**Task goal**. Output all the entries below. Each must match exactly.

**Data**.
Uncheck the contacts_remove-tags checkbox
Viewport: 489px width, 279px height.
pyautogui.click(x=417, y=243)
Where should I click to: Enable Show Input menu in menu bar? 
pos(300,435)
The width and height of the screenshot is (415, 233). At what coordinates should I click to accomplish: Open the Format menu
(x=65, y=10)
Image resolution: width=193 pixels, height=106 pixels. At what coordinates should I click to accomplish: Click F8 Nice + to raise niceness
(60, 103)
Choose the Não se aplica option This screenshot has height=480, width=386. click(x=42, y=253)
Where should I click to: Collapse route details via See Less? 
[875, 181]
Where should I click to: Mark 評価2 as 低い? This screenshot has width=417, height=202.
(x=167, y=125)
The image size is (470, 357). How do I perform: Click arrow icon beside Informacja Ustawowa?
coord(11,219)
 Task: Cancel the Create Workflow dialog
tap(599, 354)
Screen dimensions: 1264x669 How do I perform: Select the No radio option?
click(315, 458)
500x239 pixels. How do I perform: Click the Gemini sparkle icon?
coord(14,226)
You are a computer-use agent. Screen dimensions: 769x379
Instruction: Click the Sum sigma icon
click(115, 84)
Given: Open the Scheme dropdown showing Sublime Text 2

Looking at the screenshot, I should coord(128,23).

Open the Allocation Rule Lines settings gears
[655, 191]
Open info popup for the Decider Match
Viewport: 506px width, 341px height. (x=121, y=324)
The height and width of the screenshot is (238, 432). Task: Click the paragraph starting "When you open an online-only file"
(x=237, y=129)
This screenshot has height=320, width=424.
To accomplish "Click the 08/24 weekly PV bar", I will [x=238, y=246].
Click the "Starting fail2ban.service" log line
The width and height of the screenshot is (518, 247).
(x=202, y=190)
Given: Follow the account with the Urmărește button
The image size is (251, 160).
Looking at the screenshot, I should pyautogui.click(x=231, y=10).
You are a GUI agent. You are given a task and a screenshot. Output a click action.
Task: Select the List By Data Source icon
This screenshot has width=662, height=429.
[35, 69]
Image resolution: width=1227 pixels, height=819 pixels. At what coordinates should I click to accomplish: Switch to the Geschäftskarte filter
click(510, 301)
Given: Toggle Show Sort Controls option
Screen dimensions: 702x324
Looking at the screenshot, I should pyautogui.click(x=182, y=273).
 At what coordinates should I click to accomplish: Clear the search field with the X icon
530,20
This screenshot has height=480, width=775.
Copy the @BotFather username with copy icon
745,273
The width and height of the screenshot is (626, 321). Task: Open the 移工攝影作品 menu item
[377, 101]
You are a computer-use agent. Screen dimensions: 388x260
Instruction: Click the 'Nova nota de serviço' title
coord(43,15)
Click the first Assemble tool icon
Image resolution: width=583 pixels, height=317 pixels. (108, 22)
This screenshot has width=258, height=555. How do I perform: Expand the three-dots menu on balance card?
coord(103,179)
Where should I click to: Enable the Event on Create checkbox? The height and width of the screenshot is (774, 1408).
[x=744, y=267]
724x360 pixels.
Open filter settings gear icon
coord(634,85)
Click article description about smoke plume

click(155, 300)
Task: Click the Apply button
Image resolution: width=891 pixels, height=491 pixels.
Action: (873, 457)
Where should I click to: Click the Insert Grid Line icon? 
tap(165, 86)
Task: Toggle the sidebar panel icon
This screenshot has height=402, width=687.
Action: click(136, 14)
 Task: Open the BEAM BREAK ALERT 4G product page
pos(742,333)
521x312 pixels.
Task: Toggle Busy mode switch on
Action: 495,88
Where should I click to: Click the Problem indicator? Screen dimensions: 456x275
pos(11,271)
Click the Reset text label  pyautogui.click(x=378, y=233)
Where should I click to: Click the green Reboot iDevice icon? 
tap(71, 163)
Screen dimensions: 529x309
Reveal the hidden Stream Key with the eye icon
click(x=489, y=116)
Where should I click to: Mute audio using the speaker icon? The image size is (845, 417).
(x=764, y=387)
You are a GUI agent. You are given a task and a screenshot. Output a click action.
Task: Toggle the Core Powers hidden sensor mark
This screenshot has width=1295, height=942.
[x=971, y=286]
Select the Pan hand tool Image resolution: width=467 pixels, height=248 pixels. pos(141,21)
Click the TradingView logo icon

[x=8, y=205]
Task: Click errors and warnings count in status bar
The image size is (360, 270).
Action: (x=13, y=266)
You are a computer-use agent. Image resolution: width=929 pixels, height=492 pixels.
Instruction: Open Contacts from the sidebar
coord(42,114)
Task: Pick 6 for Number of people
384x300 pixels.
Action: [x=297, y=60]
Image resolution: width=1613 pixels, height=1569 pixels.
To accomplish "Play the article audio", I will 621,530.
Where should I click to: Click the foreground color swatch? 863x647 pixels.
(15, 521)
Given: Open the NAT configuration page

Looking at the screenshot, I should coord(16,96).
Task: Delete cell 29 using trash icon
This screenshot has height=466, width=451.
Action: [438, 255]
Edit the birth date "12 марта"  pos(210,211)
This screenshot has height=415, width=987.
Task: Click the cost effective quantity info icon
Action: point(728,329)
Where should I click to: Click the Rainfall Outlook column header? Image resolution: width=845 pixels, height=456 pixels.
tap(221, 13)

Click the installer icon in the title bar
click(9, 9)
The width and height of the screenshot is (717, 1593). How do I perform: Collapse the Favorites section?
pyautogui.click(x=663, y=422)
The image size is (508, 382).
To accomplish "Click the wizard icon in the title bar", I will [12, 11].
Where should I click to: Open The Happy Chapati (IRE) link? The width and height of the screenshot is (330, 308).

**Exercise response**.
Uncheck the contacts_remove-tags checkbox
Viewport: 489px width, 279px height.
pyautogui.click(x=417, y=243)
Where should I click to: Enable Show Input menu in menu bar? 
pos(300,435)
The width and height of the screenshot is (415, 233). At what coordinates should I click to accomplish: Open the Format menu
(x=65, y=10)
Image resolution: width=193 pixels, height=106 pixels. At what coordinates should I click to accomplish: Click F8 Nice + to raise niceness
(60, 103)
Choose the Não se aplica option This screenshot has height=480, width=386. click(x=42, y=253)
Where should I click to: Collapse route details via See Less? 
[875, 181]
Where should I click to: Mark 評価2 as 低い? This screenshot has width=417, height=202.
(x=167, y=125)
The image size is (470, 357). How do I perform: Click arrow icon beside Informacja Ustawowa?
coord(11,219)
 Task: Cancel the Create Workflow dialog
tap(599, 354)
Screen dimensions: 1264x669 How do I perform: Select the No radio option?
click(315, 458)
500x239 pixels. How do I perform: Click the Gemini sparkle icon?
coord(14,226)
You are a computer-use agent. Screen dimensions: 769x379
Instruction: Click the Sum sigma icon
click(115, 84)
Given: Open the Scheme dropdown showing Sublime Text 2

Looking at the screenshot, I should coord(128,23).

Open the Allocation Rule Lines settings gears
[655, 191]
Open info popup for the Decider Match
Viewport: 506px width, 341px height. (x=121, y=324)
The height and width of the screenshot is (238, 432). Task: Click the paragraph starting "When you open an online-only file"
(x=237, y=129)
This screenshot has height=320, width=424.
To accomplish "Click the 08/24 weekly PV bar", I will [x=238, y=246].
Click the "Starting fail2ban.service" log line
The width and height of the screenshot is (518, 247).
(x=202, y=190)
Given: Follow the account with the Urmărește button
The image size is (251, 160).
Looking at the screenshot, I should pyautogui.click(x=231, y=10).
You are a GUI agent. You are given a task and a screenshot. Output a click action.
Task: Select the List By Data Source icon
This screenshot has width=662, height=429.
[35, 69]
Image resolution: width=1227 pixels, height=819 pixels. At what coordinates should I click to accomplish: Switch to the Geschäftskarte filter
click(510, 301)
Given: Toggle Show Sort Controls option
Screen dimensions: 702x324
Looking at the screenshot, I should pyautogui.click(x=182, y=273).
 At what coordinates should I click to accomplish: Clear the search field with the X icon
530,20
This screenshot has height=480, width=775.
Copy the @BotFather username with copy icon
745,273
The width and height of the screenshot is (626, 321). Task: Open the 移工攝影作品 menu item
[377, 101]
You are a computer-use agent. Screen dimensions: 388x260
Instruction: Click the 'Nova nota de serviço' title
coord(43,15)
Click the first Assemble tool icon
Image resolution: width=583 pixels, height=317 pixels. (108, 22)
This screenshot has width=258, height=555. How do I perform: Expand the three-dots menu on balance card?
coord(103,179)
Where should I click to: Enable the Event on Create checkbox? The height and width of the screenshot is (774, 1408).
[x=744, y=267]
724x360 pixels.
Open filter settings gear icon
coord(634,85)
Click article description about smoke plume

click(155, 300)
Task: Click the Apply button
Image resolution: width=891 pixels, height=491 pixels.
Action: (873, 457)
Where should I click to: Click the Insert Grid Line icon? 
tap(165, 86)
Task: Toggle the sidebar panel icon
This screenshot has height=402, width=687.
Action: click(136, 14)
 Task: Open the BEAM BREAK ALERT 4G product page
pos(742,333)
521x312 pixels.
Task: Toggle Busy mode switch on
Action: 495,88
Where should I click to: Click the Problem indicator? Screen dimensions: 456x275
pos(11,271)
Click the Reset text label  pyautogui.click(x=378, y=233)
Where should I click to: Click the green Reboot iDevice icon? 
tap(71, 163)
Screen dimensions: 529x309
Reveal the hidden Stream Key with the eye icon
click(x=489, y=116)
Where should I click to: Mute audio using the speaker icon? The image size is (845, 417).
(x=764, y=387)
You are a GUI agent. You are given a task and a screenshot. Output a click action.
Task: Toggle the Core Powers hidden sensor mark
This screenshot has width=1295, height=942.
[x=971, y=286]
Select the Pan hand tool Image resolution: width=467 pixels, height=248 pixels. pos(141,21)
Click the TradingView logo icon

[x=8, y=205]
Task: Click errors and warnings count in status bar
The image size is (360, 270).
Action: (x=13, y=266)
You are a computer-use agent. Image resolution: width=929 pixels, height=492 pixels.
Instruction: Open Contacts from the sidebar
coord(42,114)
Task: Pick 6 for Number of people
384x300 pixels.
Action: [x=297, y=60]
Image resolution: width=1613 pixels, height=1569 pixels.
To accomplish "Play the article audio", I will 621,530.
Where should I click to: Click the foreground color swatch? 863x647 pixels.
(15, 521)
Given: Open the NAT configuration page

Looking at the screenshot, I should coord(16,96).
Task: Delete cell 29 using trash icon
This screenshot has height=466, width=451.
Action: [438, 255]
Edit the birth date "12 марта"  pos(210,211)
This screenshot has height=415, width=987.
Task: Click the cost effective quantity info icon
Action: point(728,329)
Where should I click to: Click the Rainfall Outlook column header? Image resolution: width=845 pixels, height=456 pixels.
tap(221, 13)

Click the installer icon in the title bar
click(9, 9)
The width and height of the screenshot is (717, 1593). How do I perform: Collapse the Favorites section?
pyautogui.click(x=663, y=422)
The image size is (508, 382).
To accomplish "Click the wizard icon in the title bar", I will [12, 11].
Where should I click to: Open The Happy Chapati (IRE) link? The width and height of the screenshot is (330, 308).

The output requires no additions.